Alendronate is a bisphosphonate. Binding to hydroxyapatite crystals present in bone downregulates osteoclast-mediated bone reabsorption and decreases bone matrix breakdown. Both of these mechanisms contribute to regulating mineral reabsorption and turnover. Alendronate differs from other bone-modifying supplements as it suppresses bone formation, but it does not modify bone mineral accrual in endocortical or intracortical bone.[11]

• Pharmacokinetics:
  • 0.64% bioavailability in fasting women, 0.59% bioavailability in fasting men; bioavailability is reduced by up to 60% with food
  • Half-life: Less than 10 years in bone (terminal)
  • Excretion: Urine 50%, feces (unabsorbed drug)

Alendronate is available in 5 mg, 10 mg, 35 mg, 40 mg, or 70 mg oral tablets; 70 mg tablet for solution; and 70 mg/75 mL oral solution.

Clinical indication directs dosing guidelines

• Postmenopausal women: 5 mg oral tablet daily or 35 mg oral tablet once weekly
• Glucocorticoid-induced osteoporosis: 5 mg oral tablet once daily or 10 mg oral tablet once daily in women not undergoing hormone replacement therapy
• Paget disease of the bone: 40 mg/day oral tablet for six months
• Pediatric patients: Safety and efficacy have not been established
• Severe renal impairment: Dosing not recommended; seek alternative treatment
• Low-risk of fracture: Consider drug discontinuation after 3 to 5 years of use.

Alendronate was a pregnancy Category C drug under the prior FDA classification system. It is unknown whether alendronate gets excreted in the milk of women who are lactating, use with caution.

Alendronate should be taken in the morning with a full glass of water on an empty stomach in an upright position. Individuals should remain in an upright position for 30 minutes after intake to decrease the risk of adverse reactions. Do not chew, suck, or crush the tablet.

Patients taking human parathyroid hormone should avoid taking alendronate. This combination can reduce calcium-sparing effects, thus impacts serum calcium concentrations unfavorably. 

The most common adverse events include transient hypocalcemia, transient hypophosphatemia, and GI symptoms (e.g., abdominal pain, heartburn, nausea, constipation, diarrhea, flatulence, and esophagitis). Additional adverse events are myalgia, joint pain, headache, dizziness, peripheral edema, back pain, and weakness.

Rare but reported adverse events include toxic epidermal necrosis and oropharyngeal ulceration.[12]

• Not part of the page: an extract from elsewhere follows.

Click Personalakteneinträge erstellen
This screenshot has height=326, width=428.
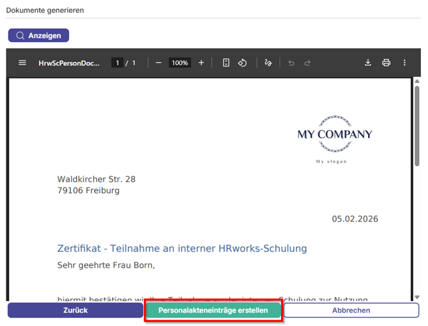[213, 310]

Post-marketing reports include rare occurrences of osteonecrosis of the jaw, generally associated with tooth extraction or local infection with delayed healing; esophageal erosions/esophagitis/esophageal ulcers; and hypersensitivity reactions.[13]

Contraindications to alendronate include patients with known hypersensitivity, esophageal abnormalities, delayed esophageal emptying, or achalasia. Severe risk of esophageal morbidity indicates avoidance in patients who are unable to sit or stand upright for at least 30 minutes. Avoid alendronate in patients with hypocalcemia.[12]